1. Petraeus’ sexual liaison with Broadwell demonstrates a fundamental character flaw that should have been uncovered years ago: a lack of honor, demonstrated by his voiding of his marriage vows.
2. If the “nookie calls” began while he was still in military service–as yet not actually determined–it was a criminal offense under the UMCJ.
3. Regardless, his actions while serving in a sensitive security post were malfeasance in office. Any patzer in the security field is aware of the dangers of a “honeypot” and Petraeus was no patzer. “Unprofessional”? No, incompetent, and possibly criminally so.
If he can repair his relationship with his family, it will only be due to his family’s generosity, because nothing he can do would earn forgiveness.
BTW, for those slamming Holly Petraeus: grow up. My wife’s [an indeterminate age, but one almost indistinguishable from Holly Petraeus’ age *cough*]. She doesn’t look like she did in her 20s. Doesn’t matter. And, frankly, that sort of thing doesn’t really matter to any real man. Age happens. Grow up and deal with it.
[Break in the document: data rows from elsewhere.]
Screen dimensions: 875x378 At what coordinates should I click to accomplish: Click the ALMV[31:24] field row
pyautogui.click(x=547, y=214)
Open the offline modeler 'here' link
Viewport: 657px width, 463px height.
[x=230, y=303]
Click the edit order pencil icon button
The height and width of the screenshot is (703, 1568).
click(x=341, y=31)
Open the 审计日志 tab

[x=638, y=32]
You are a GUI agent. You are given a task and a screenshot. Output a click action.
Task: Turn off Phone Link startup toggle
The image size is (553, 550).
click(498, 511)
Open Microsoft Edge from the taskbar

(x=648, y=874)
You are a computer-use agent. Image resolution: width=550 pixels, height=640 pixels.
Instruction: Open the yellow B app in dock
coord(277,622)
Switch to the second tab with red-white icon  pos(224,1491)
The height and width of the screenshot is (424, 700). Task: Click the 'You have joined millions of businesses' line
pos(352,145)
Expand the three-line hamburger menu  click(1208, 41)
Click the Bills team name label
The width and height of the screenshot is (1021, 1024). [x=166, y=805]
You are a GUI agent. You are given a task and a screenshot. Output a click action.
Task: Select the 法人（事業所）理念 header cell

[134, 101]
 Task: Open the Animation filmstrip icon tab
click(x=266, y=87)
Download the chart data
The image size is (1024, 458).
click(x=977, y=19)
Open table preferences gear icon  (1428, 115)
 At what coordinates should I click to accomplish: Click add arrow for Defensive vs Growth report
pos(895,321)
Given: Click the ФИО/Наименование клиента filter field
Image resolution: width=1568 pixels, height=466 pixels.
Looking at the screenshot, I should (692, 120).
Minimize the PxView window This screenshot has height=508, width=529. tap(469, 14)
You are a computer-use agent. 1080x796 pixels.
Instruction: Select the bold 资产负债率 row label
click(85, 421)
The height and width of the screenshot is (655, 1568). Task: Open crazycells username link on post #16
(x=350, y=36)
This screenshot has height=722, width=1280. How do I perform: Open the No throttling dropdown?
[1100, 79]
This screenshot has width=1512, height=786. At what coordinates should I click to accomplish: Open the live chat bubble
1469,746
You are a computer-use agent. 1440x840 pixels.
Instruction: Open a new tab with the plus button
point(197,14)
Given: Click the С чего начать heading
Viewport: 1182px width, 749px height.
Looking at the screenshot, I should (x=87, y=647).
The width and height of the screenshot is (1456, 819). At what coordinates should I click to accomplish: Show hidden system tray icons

But that leads to a more fundamental issue: the steady, inexorable destruction of honor and decency in our society, of which the general acceptance of infidelity and divorce are but one example. One hears the mantra, “50% of marriages end in divorce” all the time as though that were some sort of excuse for a false oath, a dishonorable statement of commitment. It’s also a lie, using a partial truth. Think: how many people do you know who have been divorced? How many of those have been divorced more than once? Besides, the 50% number is a chimera. The best surveys on the issue are all over the map, coming up with figures between 11% and 34% of marriages that HAVE ended in divorce.
But the meme is there and used constantly as an excuse for people being unfaithful… and as a way to lower expectations, erode commitment. But it’s just one of many excuses the termites of society put forth to excuse unfaithfulness. Go ahead. Pause a moment and come up with your own list of excuses for a married person having an “affair” or pursuing a divorce.
Now, I’m not asserting there are not legitimate grounds for divorce–there are (physical abuse, unfaithfulness*, desertion just about complete the list**). But there are NO excuses for being unfaithful to one’s wedding vows, one’s spouse that I will ever accept. Period.
*BTW, listing “unfaithfulness” as separate from physical abuse and desertion shows just how far our depravity has come. Both physical abuse and desertion ARE infidelity to one’s marriage vows and do not stand alone as individual legitimate reasons for divorce. They are just as much “unfaithfulness” as eschewing chastity. For the less literate reader who might stuble across this post, not any regular reader, “chastity” is simply the behavior of NOT engaging in any illicit sexual behavior. In a chaste marriage both partners can enjoy each other sexually. It’s ALL OTHER sexual liaisons they forsake. Chasity gets a bum rap in our society both from illiterate boobs and from salacious, licentious libertines. (That I had to state “physical abuse” is another: “mental cruelty” is just some waffle-worded weasel term providing a devolutionary step to “incompatible” as an illegitimately legitimized excuse for divorce.)
**Yes, that’s the list, complete and without exception or addition. Period. Look, my Wonder Woman and I love each other, but that love is at least as much a matter of decision and commitment as it is “feeling”. Sometimes, we don’t much like each other, have arguments, etc. There are things she does that irritate me. There are fewer things I do that irritate her than there probably should be, but only because she’s a better, nicer person than I am. No, seriously. But NONE of the negatives are even remotely grounds for divorce. Period. They are reasons to work at marriage.
She and I are approaching another wedding anniversary. I can only hope for the opportunity to work for another and another and another until we part in death.
(*heh* Kind of funny thing: we married at a time that was on a crest of the wave of writing one’s own vows. We wrote ours, including the standards but expanding on them. Mine promised in part to “struggle with” her for marriage, to fight to make things work–though not in those words exactly. *shrugs* I’ve kept that part for sure.)